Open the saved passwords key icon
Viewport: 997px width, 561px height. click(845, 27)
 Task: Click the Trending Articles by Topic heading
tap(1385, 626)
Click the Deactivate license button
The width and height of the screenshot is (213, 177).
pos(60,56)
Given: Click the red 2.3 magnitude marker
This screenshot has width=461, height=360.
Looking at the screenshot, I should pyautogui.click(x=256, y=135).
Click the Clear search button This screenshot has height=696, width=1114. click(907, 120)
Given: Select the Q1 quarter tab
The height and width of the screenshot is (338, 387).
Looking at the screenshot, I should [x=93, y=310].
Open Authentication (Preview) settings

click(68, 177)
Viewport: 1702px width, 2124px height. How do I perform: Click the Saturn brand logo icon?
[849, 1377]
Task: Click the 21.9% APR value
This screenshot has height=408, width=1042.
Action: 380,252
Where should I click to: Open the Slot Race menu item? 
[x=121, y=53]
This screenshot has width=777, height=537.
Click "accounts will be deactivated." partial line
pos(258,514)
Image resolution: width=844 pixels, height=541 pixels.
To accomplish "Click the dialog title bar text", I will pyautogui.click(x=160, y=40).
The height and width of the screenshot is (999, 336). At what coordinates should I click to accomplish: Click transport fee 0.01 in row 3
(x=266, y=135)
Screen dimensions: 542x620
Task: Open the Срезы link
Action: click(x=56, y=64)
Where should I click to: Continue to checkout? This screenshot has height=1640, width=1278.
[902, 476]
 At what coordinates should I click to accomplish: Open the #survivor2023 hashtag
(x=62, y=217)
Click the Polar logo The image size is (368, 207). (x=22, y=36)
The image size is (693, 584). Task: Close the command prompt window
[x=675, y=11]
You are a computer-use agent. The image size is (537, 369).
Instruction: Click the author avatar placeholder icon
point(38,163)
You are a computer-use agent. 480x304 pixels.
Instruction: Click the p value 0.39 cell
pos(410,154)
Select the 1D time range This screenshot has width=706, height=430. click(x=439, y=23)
* * * * * * * * *
TASK STATEMENT: Only the lines from the one containing "Where should I click to: Continue" to the end of the records should be repeated, exactly as they appear.

ANSWER TO THIS EXERCISE:
Where should I click to: Continue to checkout? This screenshot has height=1640, width=1278.
[902, 476]
 At what coordinates should I click to accomplish: Open the #survivor2023 hashtag
(x=62, y=217)
Click the Polar logo The image size is (368, 207). (x=22, y=36)
The image size is (693, 584). Task: Close the command prompt window
[x=675, y=11]
You are a computer-use agent. The image size is (537, 369).
Instruction: Click the author avatar placeholder icon
point(38,163)
You are a computer-use agent. 480x304 pixels.
Instruction: Click the p value 0.39 cell
pos(410,154)
Select the 1D time range This screenshot has width=706, height=430. click(x=439, y=23)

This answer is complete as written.